Assuming an input table called `pages` the tables created by this tool will have the following schema:

<!-- [[[cog
import cog, json
from sqlite_comprehend import cli
from unittest.mock import patch
from click.testing import CliRunner
import sqlite_utils
import tempfile, pathlib
tmpdir = pathlib.Path(tempfile.mkdtemp())
db_path = str(tmpdir / ""data.db"")
db = sqlite_utils.Database(db_path)
db[""pages""].insert_all(
    [
        {
            ""id"": 1,
            ""text"": ""John Bob"",
        },
        {
            ""id"": 2,
            ""text"": ""Sandra X"",
        },
    ],
    pk=""id"",
)

● Information provided:

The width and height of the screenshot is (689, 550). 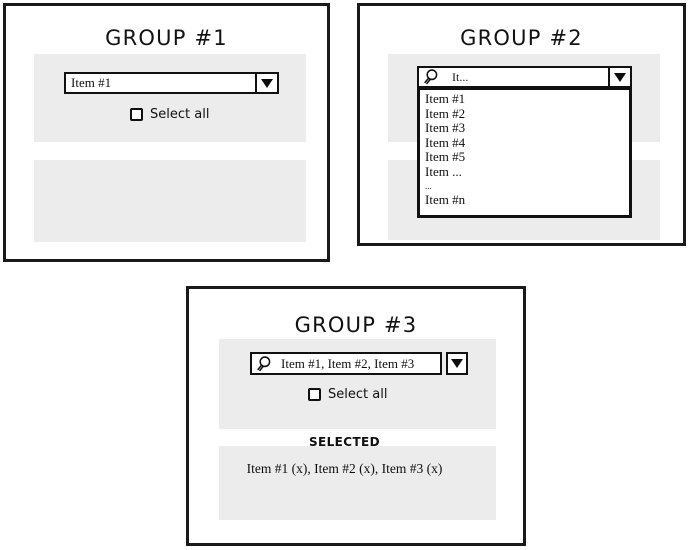 What do you see at coordinates (170, 201) in the screenshot?
I see `group-1-results-panel` at bounding box center [170, 201].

● Activity 1: In the sqlite-comprehend excerpt, what is the input table called?
● Activity 2: Write the next part of the sqlite-comprehend excerpt, picking up right after its last line.
The listing isn't needed here.

● Answer 1: `pages`

● Answer 2:
with patch('boto3.client') as client:
    client.return_value.batch_detect_entities.return_value = {
        ""ResultList"": [
            {
                ""Index"": 0,
                ""Entities"": [
                    {
                        ""Score"": 0.8,
                        ""Type"": ""PERSON"",
                        ""Text"": ""John Bob"",
                        ""BeginOffset"": 0,
                        ""EndOffset"": 5,
                    },
                ],
            },
            {
                ""Index"": 1,
                ""Entities"": [
                    {
                        ""Score"": 0.8,
                        ""Type"": ""PERSON"",
                        ""Text"": ""Sandra X"",
                        ""BeginOffset"": 0,
                        ""EndOffset"": 5,
                    },
                ],
            },
        ],
        ""ErrorList"": [],
    }
    runner = CliRunner()
    result = runner.invoke(cli.cli, [
        ""entities"", db_path, ""pages"", ""text""
    ])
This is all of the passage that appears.